Disclosure and Barring Service (DBS) checks were undertaken when required.

Involving people to manage risks

Score: 3

The service worked with people to understand and manage risks by thinking holistically. They provided care to meet people’s needs that was safe, supportive and enabled people to do the things that mattered to them.

We saw examples of minuted multidisciplinary team (MDT) meetings involving health care professionals where patients were discussed to help manage risks associated with them.

Emergency equipment was available and maintained. Staff could recognise a deteriorating patient and were aware of what action to take in a medical emergency . Staff received annual training in cardiopulmonary resuscitation (CPR ), basic life support, and management of anaphylaxis .

Safe environments

Score: 3

The service detected and controlled potential risks in the care environment. They made sure equipment, facilities and technology supported the delivery of safe care.

Contracts were in place to ensure the premises were maintained. Health and safety risk assessments and audits had been undertaken and risks identified had been addressed. There was a business continuity plan in place which was monitored and reviewed.

Safe and effective staffing

Score: 3

The service made sure there were enough qualified, skilled and experienced staff, who received effective support, supervision and development. They worked together well to provide safe care that met people’s individual needs.

There were a range of clinical and non-clinical roles within the practice. We found training was up to date and staff were working within their agreed areas of competence. Safe recruitment practices were followed.

Learning and development were managed through one-on-one meetings, where individual needs were assessed, and training was tailored accordingly. During these meetings, staff members discussed their development goals, and plans were adapted to support their growth. For example, a Practice Pharmacist was being supported through an Advanced Clinical Practitioner apprenticeship, which had been planned during their initial reviews to ensure optimal timing for both the individual and the practice.

Infection prevention and control

Score: 3

The service assessed and managed the risk of infection.

The practice had a designated infection prevention and control lead, and all staff had received relevant training. Cleaning schedules were in place and followed. Risk assessments and audits were completed, and actions had been taken to mitigate risks.

Medicines optimisation

Score: 1

We found there were no robust, regular processes in place to monitor certain long-term conditions and treatments. Our search of the practice’s clinical system found that:

There was a lack of oversight of patient’s currently prescribed a direct oral anticoagulant (DOAC), with 58.6% (307 out of 524) not having the correct monitoring in the past year and 10.6% (56) never monitored. Leaders responded immediately and implemented new processes.

The practice did not have an effective system in place for acting on legacy safety alerts. We identified 39 patients on both omeprazole and clopidogrel, which should not be prescribed together. Leaders told us immediate action was taken, and processes had been implemented.
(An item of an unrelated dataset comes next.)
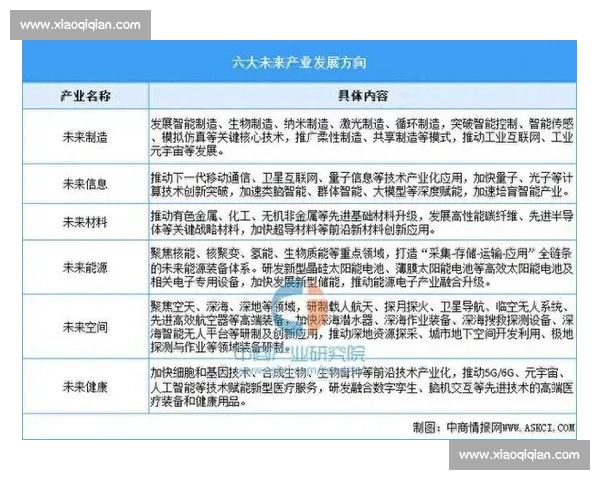The height and width of the screenshot is (480, 600).
Task: Click the 未来制造 row label
Action: (x=86, y=135)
Additionally, there was insufficient oversight of patients prescribed Warfarin, with 73 out of 74 patients lacking recorded monitoring. The provider had since obtained the necessary data and provided assurance that the monitoring is now documented on the clinical system.

However, systems were in place to monitor vaccines, emergency equipment and medicines. The emergency drug list lacked recorded quantities; this issue was addressed.

We saw staff had the appropriate authorisations to administer medicines under Patient Group Directions (PGD). Staff managed prescription stationery appropriately and securely. There was medical oxygen and a defibrillator on site and systems to ensure these were checked regularly and fit for use.

The practice could demonstrate the prescribing competence of non-medical prescribers, and regularly reviewed their prescribing practices.

The practice had taken steps to ensure appropriate antimicrobial use. Prescribing data reviewed as part of our assessment confirmed this. For example, the number of antimicrobials issued by the provider for uncomplicated urinary tract infections was lower than local and national averages.